start
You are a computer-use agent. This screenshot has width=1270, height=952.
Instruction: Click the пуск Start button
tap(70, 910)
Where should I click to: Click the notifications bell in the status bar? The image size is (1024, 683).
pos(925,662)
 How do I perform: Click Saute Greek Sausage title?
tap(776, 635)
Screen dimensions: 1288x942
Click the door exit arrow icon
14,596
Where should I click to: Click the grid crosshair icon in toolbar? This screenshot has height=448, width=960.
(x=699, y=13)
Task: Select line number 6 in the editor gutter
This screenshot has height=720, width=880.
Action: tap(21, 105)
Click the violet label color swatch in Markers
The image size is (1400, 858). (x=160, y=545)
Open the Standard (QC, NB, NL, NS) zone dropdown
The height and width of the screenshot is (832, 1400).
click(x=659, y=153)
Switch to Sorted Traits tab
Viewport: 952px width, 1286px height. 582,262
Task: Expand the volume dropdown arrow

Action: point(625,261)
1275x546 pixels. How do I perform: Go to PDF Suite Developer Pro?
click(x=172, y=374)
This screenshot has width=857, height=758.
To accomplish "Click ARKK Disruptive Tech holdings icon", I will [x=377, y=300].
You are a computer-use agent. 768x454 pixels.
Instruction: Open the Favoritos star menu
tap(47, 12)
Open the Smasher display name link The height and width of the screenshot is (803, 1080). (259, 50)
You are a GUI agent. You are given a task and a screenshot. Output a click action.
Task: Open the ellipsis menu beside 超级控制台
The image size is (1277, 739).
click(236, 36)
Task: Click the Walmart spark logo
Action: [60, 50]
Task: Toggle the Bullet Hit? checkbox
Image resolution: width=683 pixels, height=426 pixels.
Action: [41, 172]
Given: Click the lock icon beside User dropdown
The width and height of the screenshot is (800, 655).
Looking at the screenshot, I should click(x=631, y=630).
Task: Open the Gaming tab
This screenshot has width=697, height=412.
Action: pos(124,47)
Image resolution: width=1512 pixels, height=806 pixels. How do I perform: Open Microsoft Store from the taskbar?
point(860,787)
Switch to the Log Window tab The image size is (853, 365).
end
PROBLEM REQUIREMENTS >>
Starting at the first line of the listing and stopping after the line that contains "Action: tap(21, 105)", write those lines out again with their requests. Increase every coordinate in the answers by 137.

SOLUTION FOR THIS EXERCISE >>
You are a computer-use agent. This screenshot has width=1270, height=952.
Instruction: Click the пуск Start button
tap(207, 1047)
Where should I click to: Click the notifications bell in the status bar? The image size is (1024, 683).
pos(1062,799)
 How do I perform: Click Saute Greek Sausage title?
tap(913, 772)
Screen dimensions: 1288x942
Click the door exit arrow icon
151,733
Where should I click to: Click the grid crosshair icon in toolbar? This screenshot has height=448, width=960.
(x=836, y=150)
Task: Select line number 6 in the editor gutter
This screenshot has height=720, width=880.
Action: tap(158, 242)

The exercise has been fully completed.